# Lace rock vs Holey rock



## Soup3777 (Jan 28, 2012)

*Lace rock vs Texas Holey Rock*​
Lace rock1145.83%Holey rock1354.17%


----------



## Soup3777 (Jan 28, 2012)

which do you prefer?

lace rock is heavier??

i like the look of both, nice having so many holes though


----------



## Totalimmortal363 (Jan 10, 2008)

Weight really doesn't matter if its stacked right, go with what you like.


----------



## 13razorbackfan (Sep 28, 2011)

Holey rock for me personally especially big pieces with big and small holes. I really like the ones that are bright white because once the green algae starts to grow the white coming through gives a nice contrast. I just love holey rock. I am thinking sometime this summer of driving to texas and picking out my own. A person on this forum gave me some contact info of a guy that pulls them out of the ground.


----------



## DJRansome (Oct 29, 2005)

Both are too abrasive/sharp to the fish for me...I prefer granite or river rock.


----------



## Sub-Mariner (Dec 7, 2011)

Soup3777 said:


> which do you prefer?


Neither.  I like black granite rocks that have faint white streaks running though them.


----------



## newforestrob (Feb 1, 2010)

I,m with DJRansome,I avoid any rocks that are abrasive,I *had* alot of lace and holey rock,when fish flashed or rubbed against them it created more problems than I like to deal with

lava and tuffa are others I avoid


----------



## whiskeyriver (Nov 29, 2011)

DJRansome said:


> Both are too abrasive/sharp to the fish for me...I prefer granite or river rock.


Smooth river rocks just look so fake and unnatural in a rift lake tank, to me.

And granite provides nothing to your water chemistry.

I prefer limestone.


----------



## chrisstone (Jan 9, 2012)

I used smooth river rock and some flat rock it work out great for me


----------



## 13razorbackfan (Sep 28, 2011)

chrisstone said:


> I used smooth river rock and some flat rock it work out great for me


Yeah...I currently have smooth round colorado river rock. The natural patterns and colors look really nice. I still prefer the white texas holey rock though.


----------



## AfricanLove (Jan 2, 2012)

When you guys say river rock do you mean that you actually get rock out of rivers or is it a type of rock?


----------



## DJRansome (Oct 29, 2005)

It's tumbled smooth by the water...nice oval or round shapes.


----------



## Sub-Mariner (Dec 7, 2011)

AfricanLove said:


> When you guys say river rock do you mean that you actually get rock out of rivers or is it a type of rock?


----------



## 13razorbackfan (Sep 28, 2011)

AfricanLove said:


> When you guys say river rock do you mean that you actually get rock out of rivers or is it a type of rock?


Mine come from the colorado river but I bought them locally from my local rock/landscape yard. They were $.20 a pound...really cheap. Mine have purple, blue, grey, white all throughout. I love the coloration.

* [Work to complete]
1) In the lace rock versus holey rock thread, why does 13razorbackfan like holey rock pieces that are bright white? Answer in one to three sentences.
2) Continue the lace rock versus holey rock thread from its final reply.

Screen-element location records
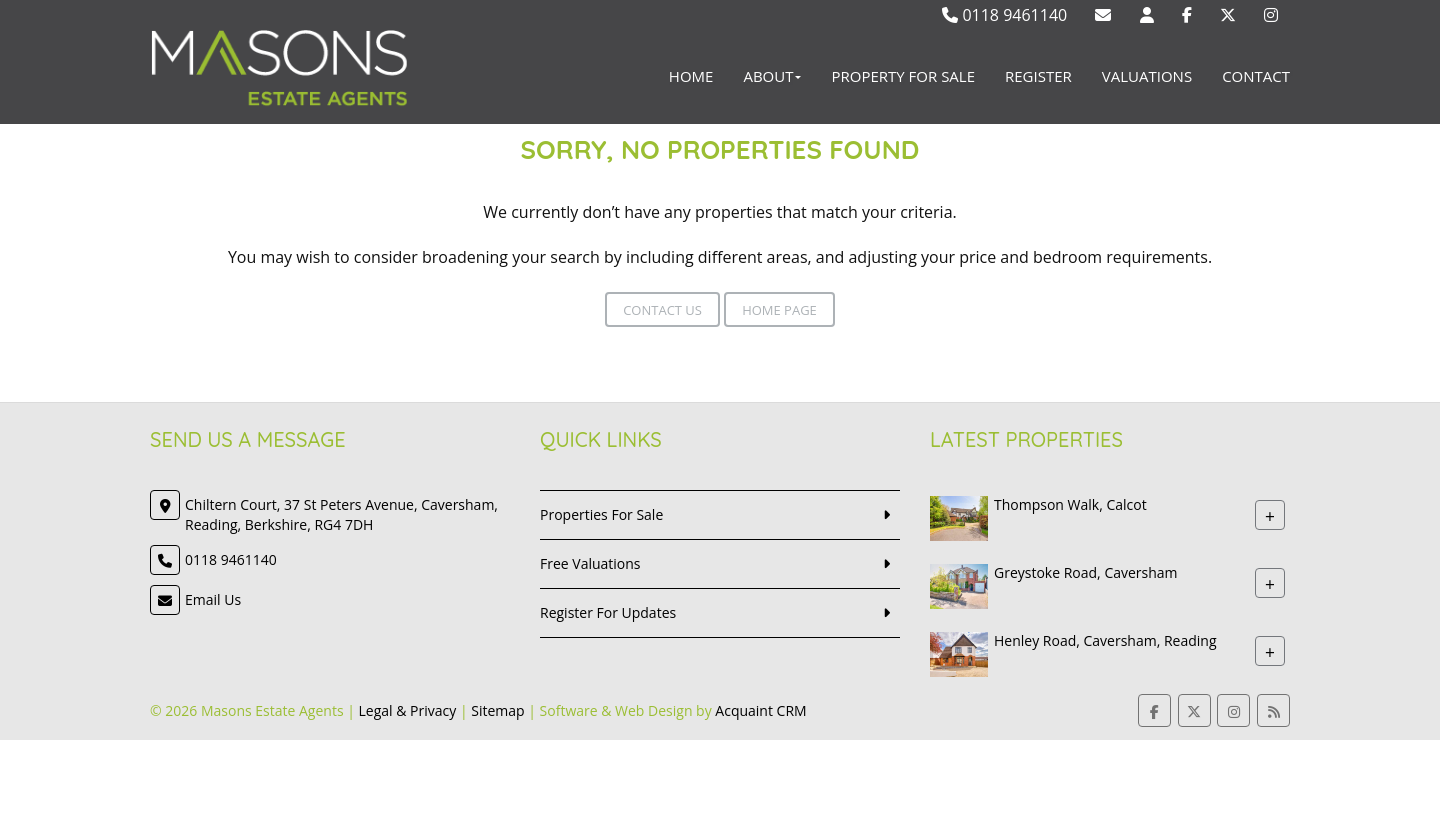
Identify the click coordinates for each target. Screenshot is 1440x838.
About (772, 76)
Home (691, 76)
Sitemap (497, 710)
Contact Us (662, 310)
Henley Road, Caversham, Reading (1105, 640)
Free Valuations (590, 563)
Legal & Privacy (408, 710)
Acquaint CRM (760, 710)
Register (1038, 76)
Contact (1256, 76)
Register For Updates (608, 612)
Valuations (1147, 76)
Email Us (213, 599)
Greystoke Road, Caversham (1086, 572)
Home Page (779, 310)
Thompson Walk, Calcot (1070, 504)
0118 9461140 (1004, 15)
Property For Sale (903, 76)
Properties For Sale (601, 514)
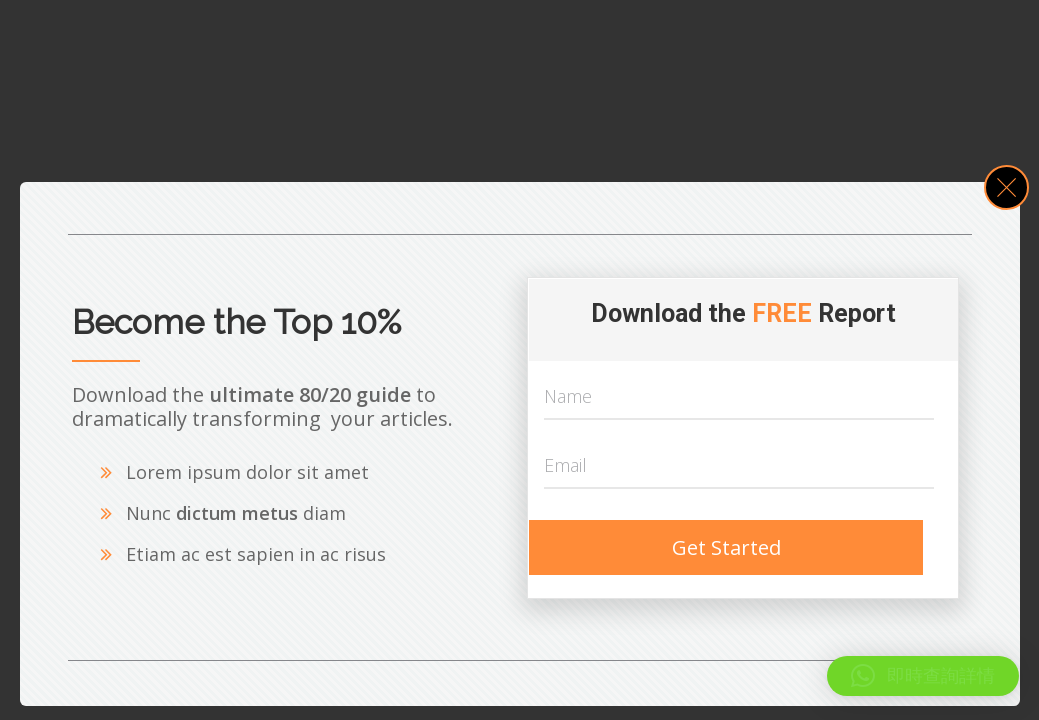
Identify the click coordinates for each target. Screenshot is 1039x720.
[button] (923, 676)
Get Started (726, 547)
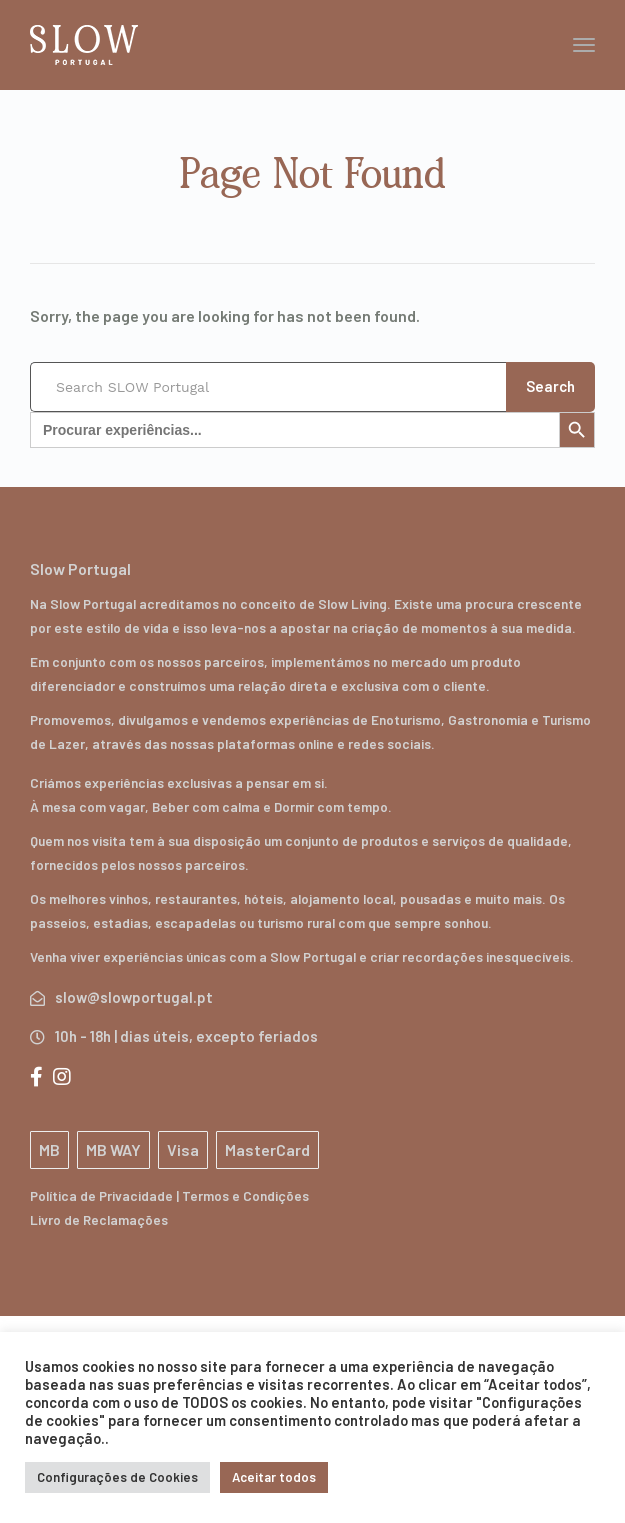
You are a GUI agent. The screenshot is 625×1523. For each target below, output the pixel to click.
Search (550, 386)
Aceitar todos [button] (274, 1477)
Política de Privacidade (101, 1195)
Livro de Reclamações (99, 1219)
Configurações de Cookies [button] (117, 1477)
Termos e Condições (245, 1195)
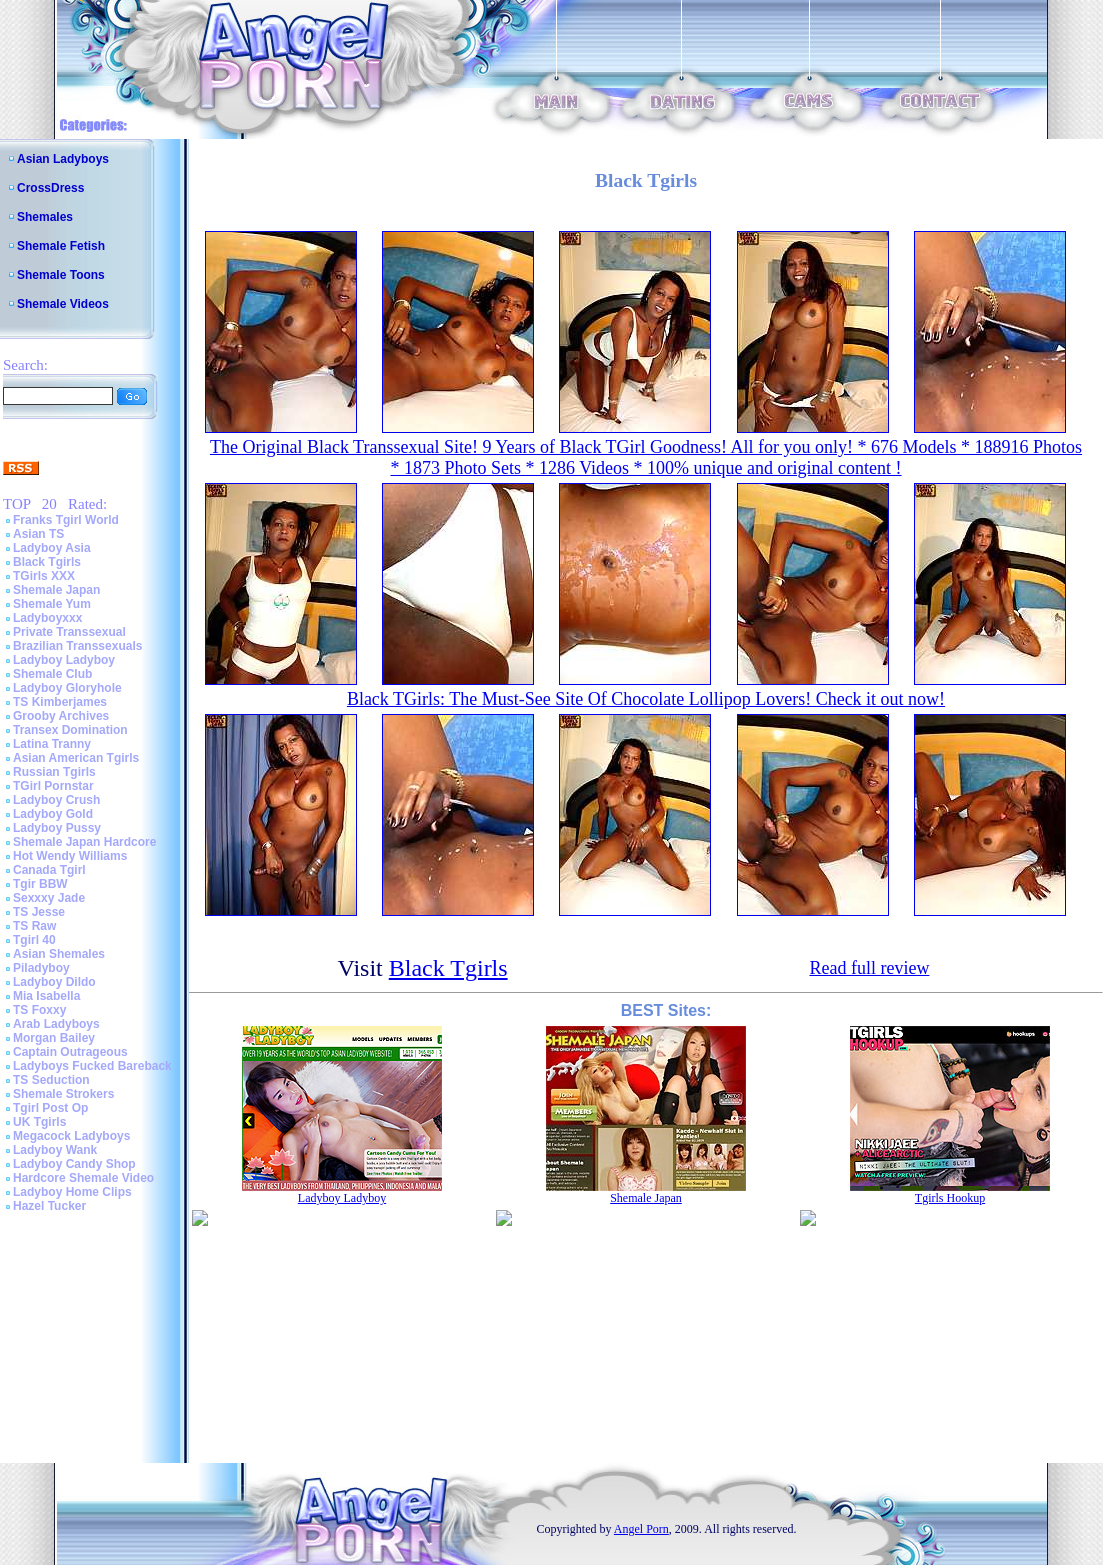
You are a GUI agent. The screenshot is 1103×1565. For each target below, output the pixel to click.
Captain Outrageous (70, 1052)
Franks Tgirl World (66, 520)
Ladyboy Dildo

* [Results of the tasks]
1) Once green algae starts to grow on the rock, the bright white showing through gives a nice contrast.

2)
Here are some pics:


----------



## AfricanLove (Jan 2, 2012)

K I like them, but now what do I do with my 100$ worth of Holey rock. Mix river rock and Holey rock, what do you think?


----------



## 13razorbackfan (Sep 28, 2011)

AfricanLove said:


> K I like them, but now what do I do with my 100$ worth of Holey rock. Mix river rock and Holey rock, what do you think?


What size tank and how much holey rock do you have? Also...what kind of fish? Personally...I prefer all the same kind of rocks. I don't really like to mix different rocks...it just looks a little weird to me.


----------



## AfricanLove (Jan 2, 2012)

http://www.youtube.com/watch?v=lZ1FExqs ... ideo_title

Its a 40 Long you can check it out here.


----------



## Woodworm (Jan 3, 2009)

I am trying to figure out what the OP is asking, since they are the same thing other then hole size. Is there a different form of lace rock? I live in the area where it can be gathered and I do have large amounts of "both" in my tanks and also out on the deck waiting to be placed in a tank I can say I have found each has its' uses. Lace rock having small holes is a great fry saver and holey rock with its' larger holes make it a great place for the smaller fish, normally females and juvies to hide from the larger and more dominate fish.

I agree with other posters that it does come down to what a person can get their hands on within their individual budget along with what they personally enjoy. I also can agree that smooth stones such as river rock can cause less accidental injuries and that is one reason while I use what I can pic up free locally I make sure I file/sand anything I find that is sharp before I put them in my tanks. 
If I am missing something please school me, I'm always open to learning.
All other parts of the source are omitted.